Data to process |

:::::

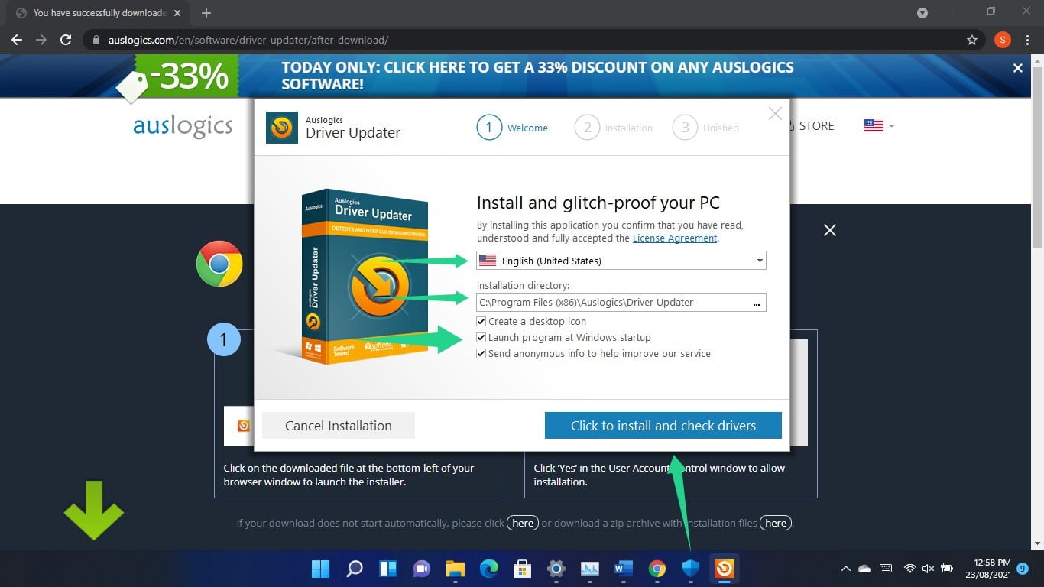Uncheck the Create a desktop icon option

click(481, 321)
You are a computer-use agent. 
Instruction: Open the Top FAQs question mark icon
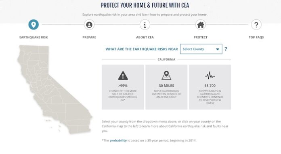(256, 25)
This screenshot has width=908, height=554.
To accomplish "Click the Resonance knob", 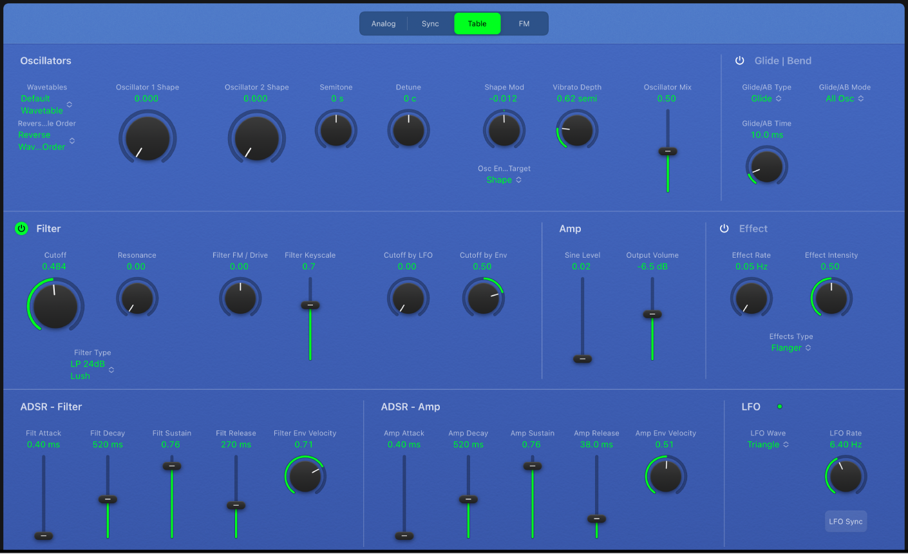I will pyautogui.click(x=137, y=298).
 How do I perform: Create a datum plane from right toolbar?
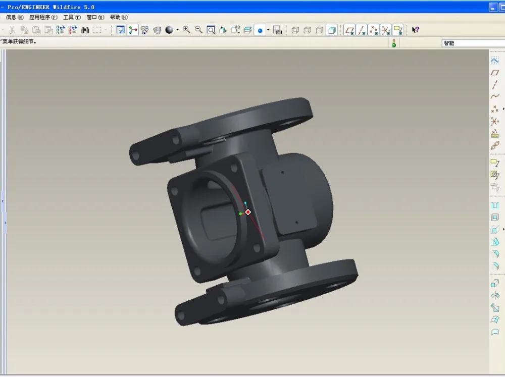[495, 73]
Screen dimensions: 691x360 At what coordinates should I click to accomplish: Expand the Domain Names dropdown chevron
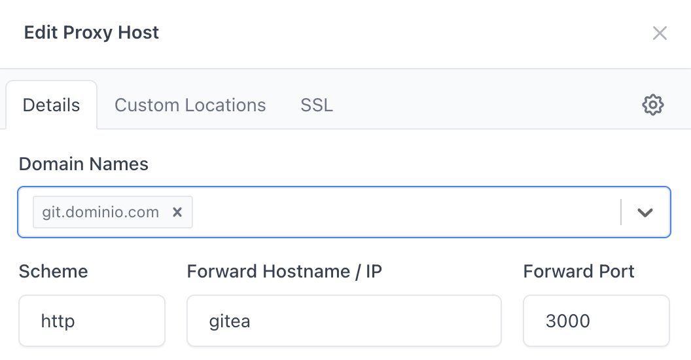pos(645,212)
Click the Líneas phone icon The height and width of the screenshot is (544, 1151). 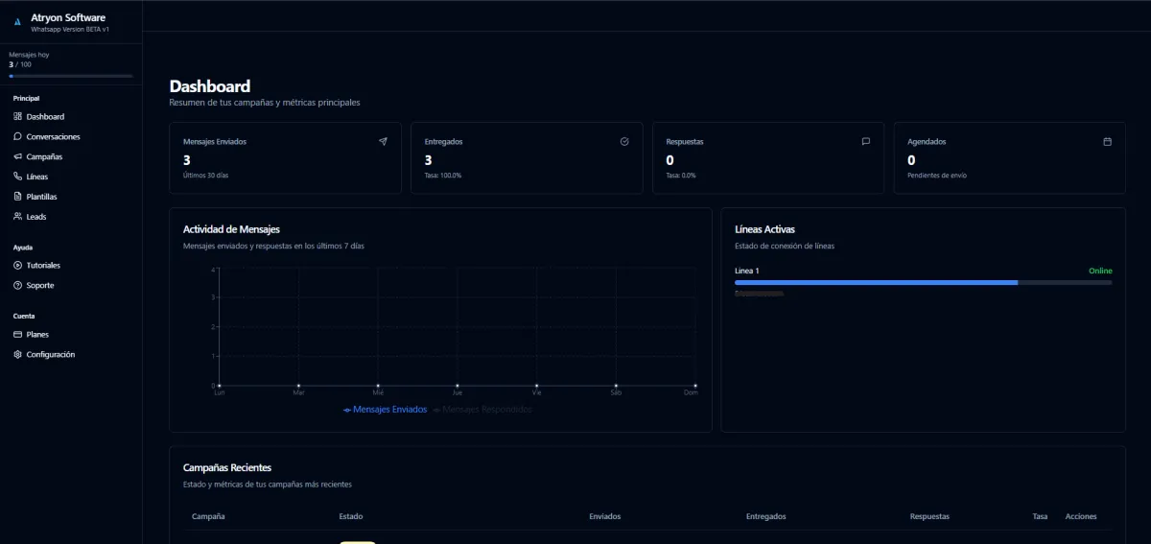pos(17,177)
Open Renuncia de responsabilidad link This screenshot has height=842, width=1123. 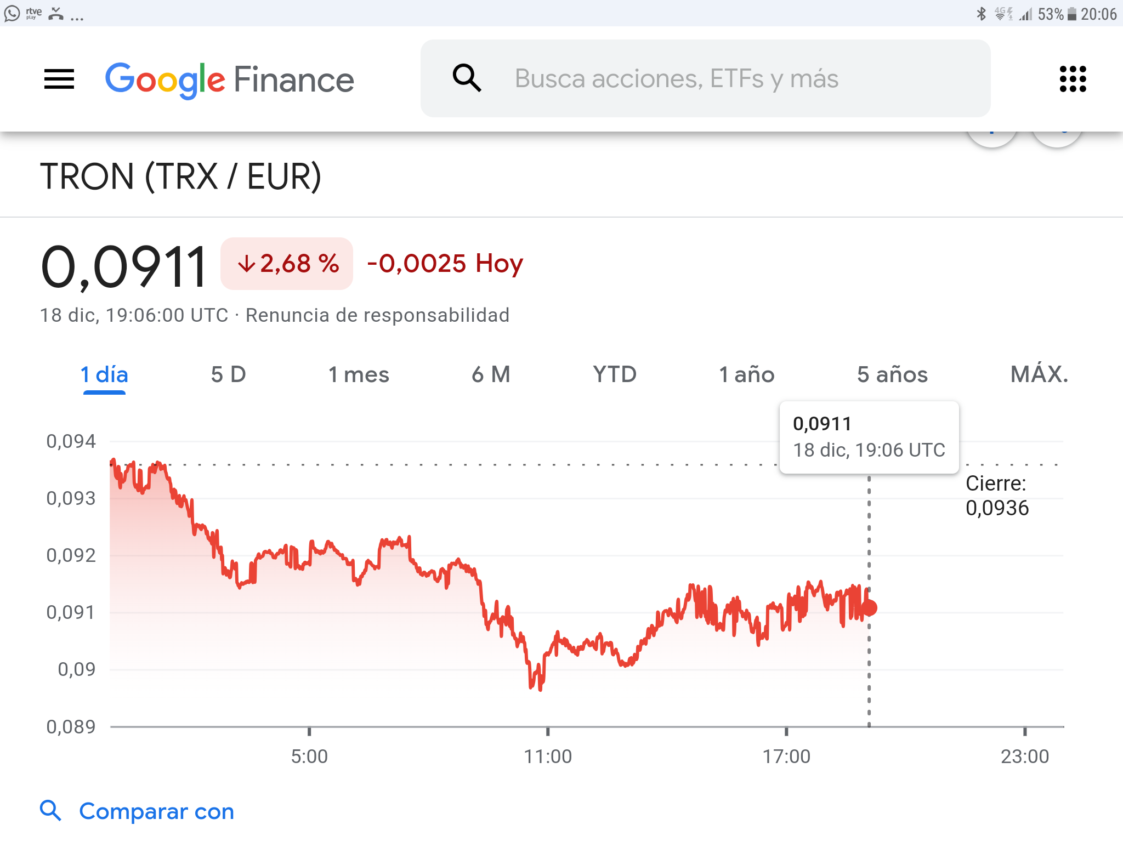[x=377, y=315]
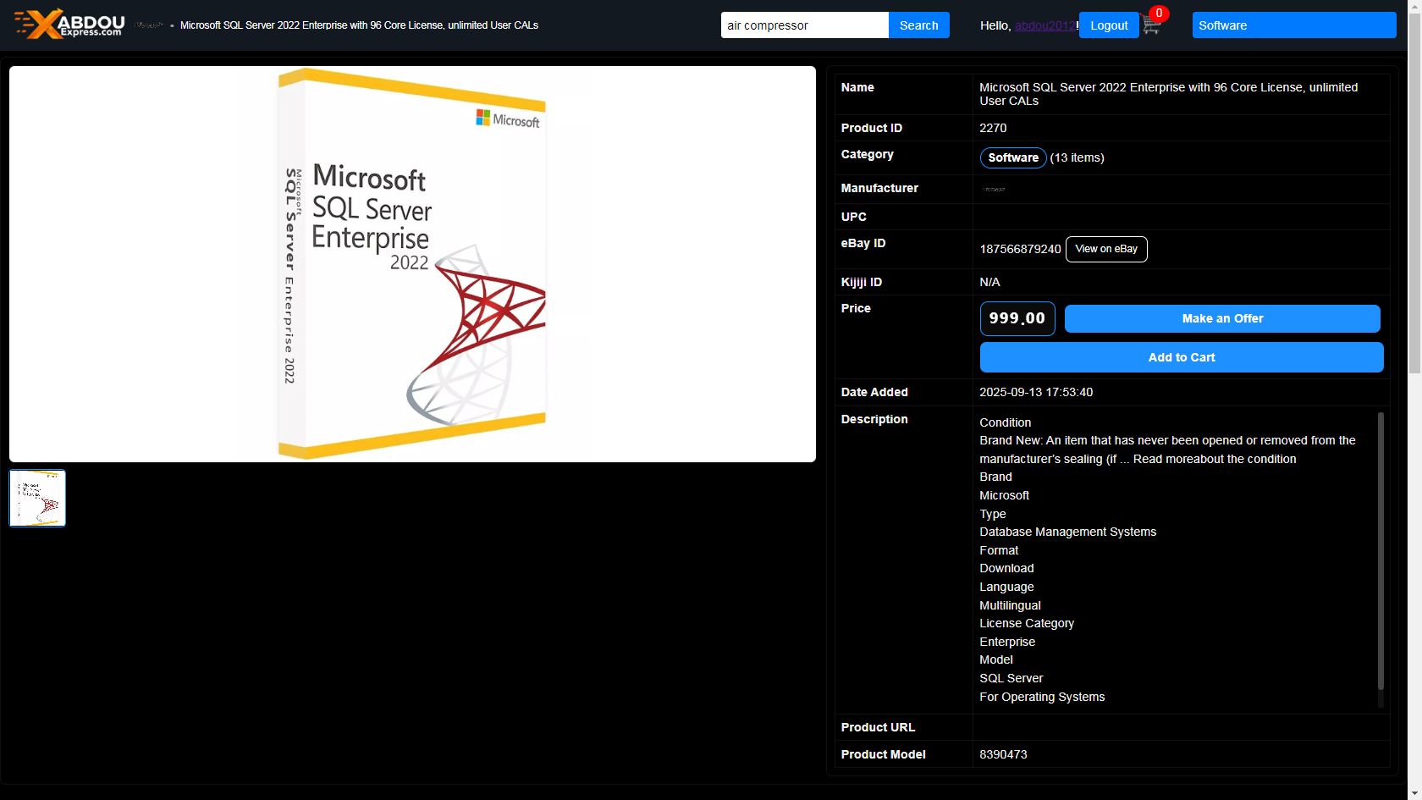Click the manufacturer logo in details table
Screen dimensions: 1422x800
(993, 190)
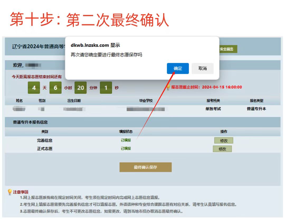Click the lightbulb icon beside 注意事项
Viewport: 284px width, 219px height.
(x=10, y=192)
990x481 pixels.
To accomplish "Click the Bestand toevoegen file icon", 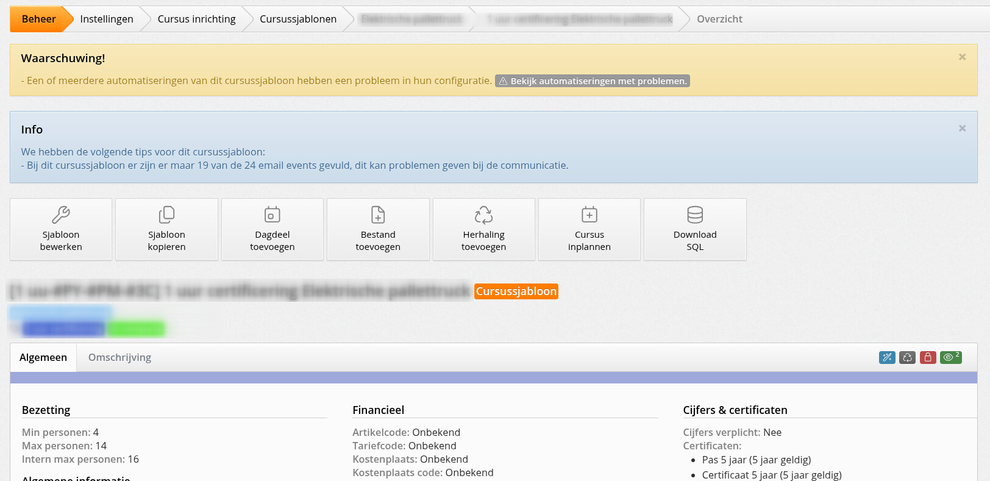I will point(378,215).
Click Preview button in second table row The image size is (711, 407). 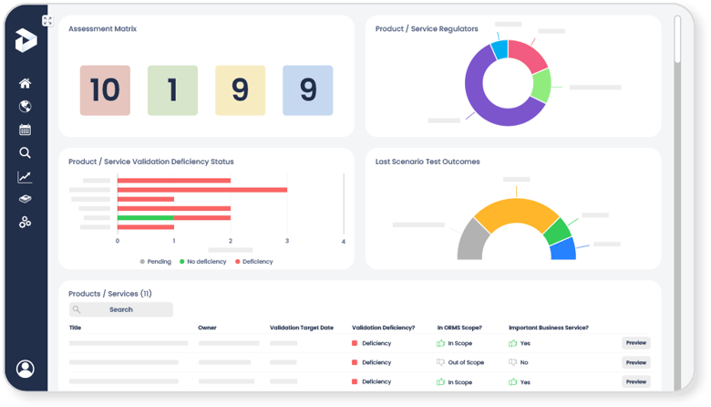(635, 362)
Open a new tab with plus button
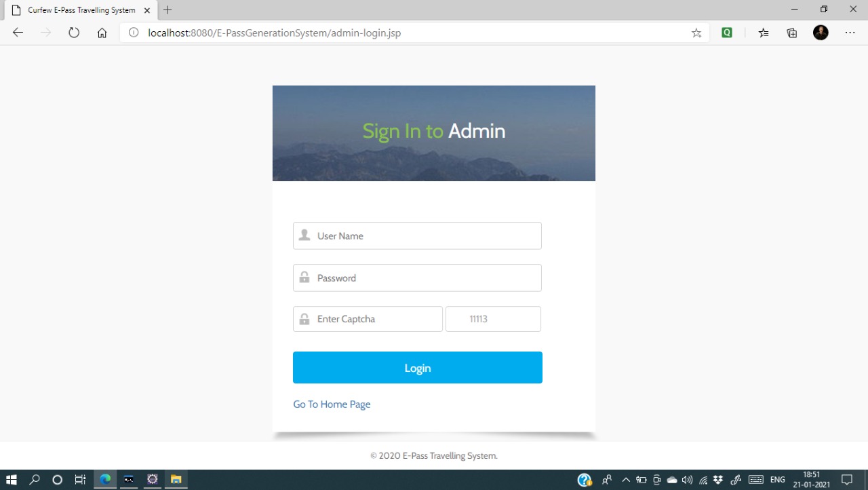 point(167,10)
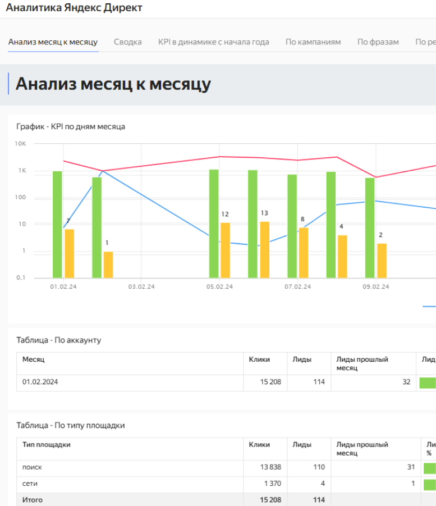Select the По кампаниям tab

point(313,42)
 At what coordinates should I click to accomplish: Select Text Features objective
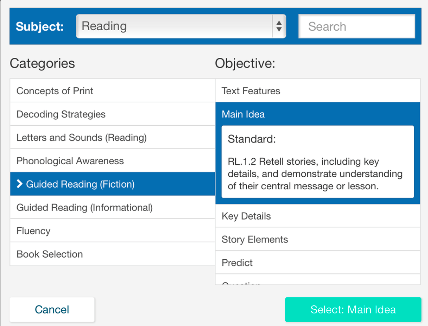tap(317, 91)
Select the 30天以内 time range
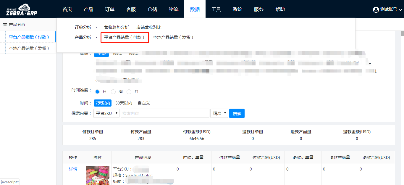The width and height of the screenshot is (404, 185). (124, 103)
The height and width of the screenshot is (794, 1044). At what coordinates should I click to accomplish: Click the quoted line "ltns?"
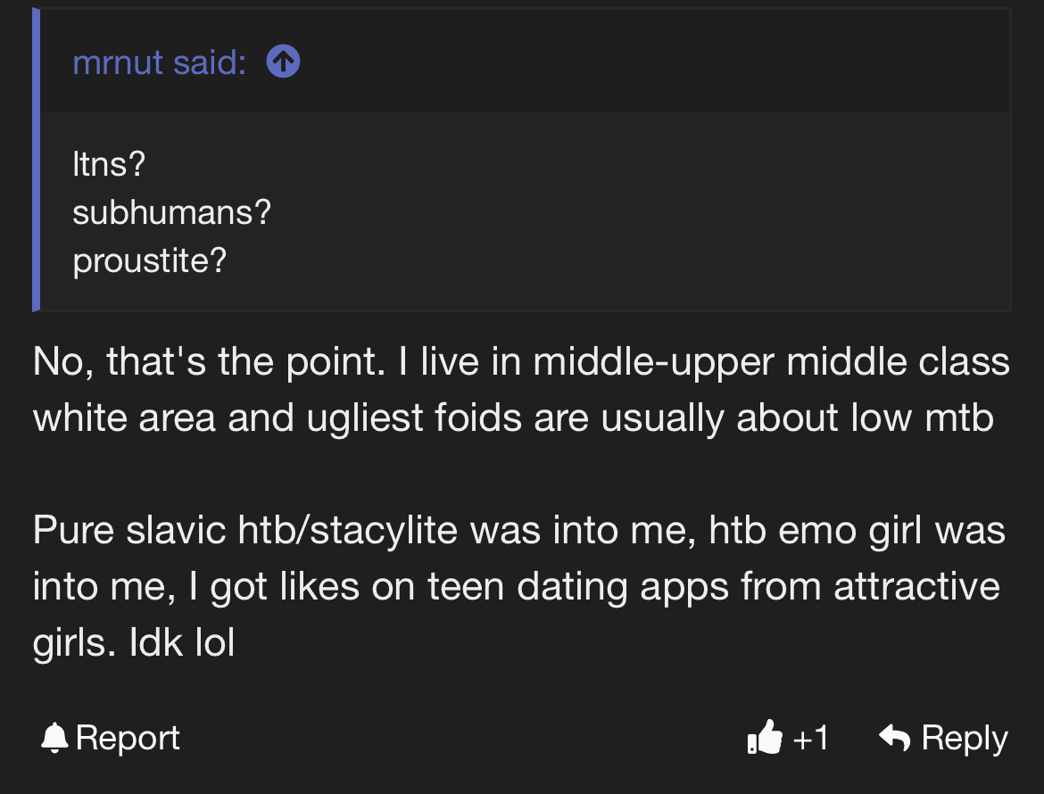pyautogui.click(x=109, y=164)
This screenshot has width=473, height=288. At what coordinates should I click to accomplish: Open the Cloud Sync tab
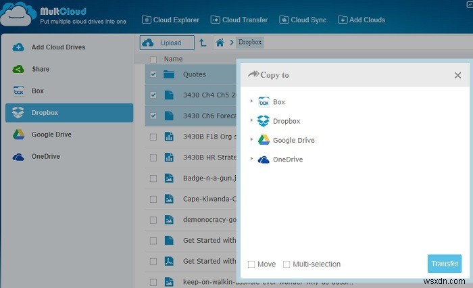303,20
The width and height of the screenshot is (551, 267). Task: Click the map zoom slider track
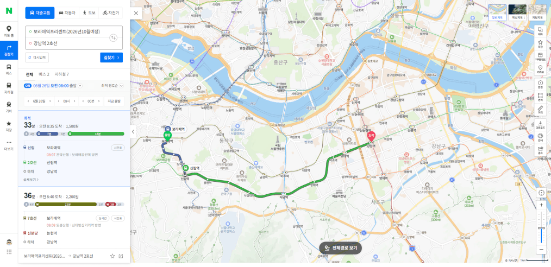pyautogui.click(x=541, y=227)
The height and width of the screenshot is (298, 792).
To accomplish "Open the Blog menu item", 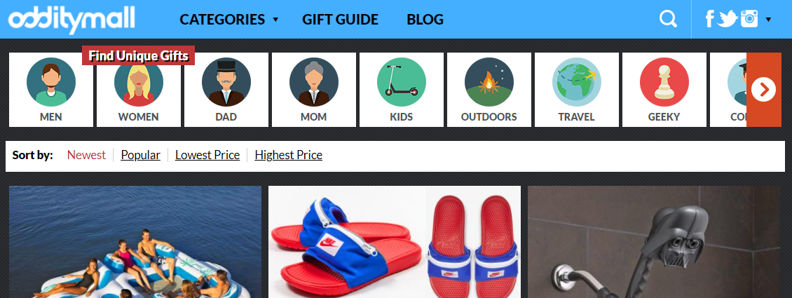I will point(425,19).
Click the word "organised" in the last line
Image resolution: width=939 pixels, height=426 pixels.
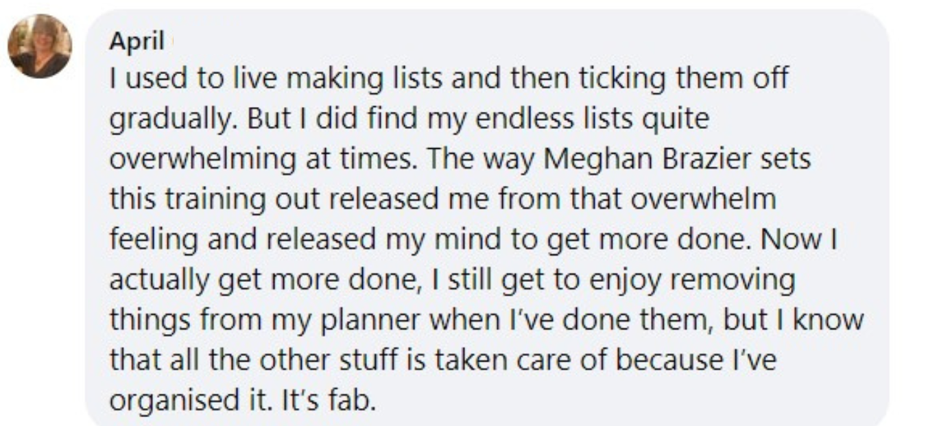pos(171,400)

:::::

Aim of the task | Exactly the lines from the one with "Click the word" to the last line of the listing are wanted, both ends included and pictures excluded.

Answer for this exercise |
Click the word "organised" in the last line
Image resolution: width=939 pixels, height=426 pixels.
pos(171,400)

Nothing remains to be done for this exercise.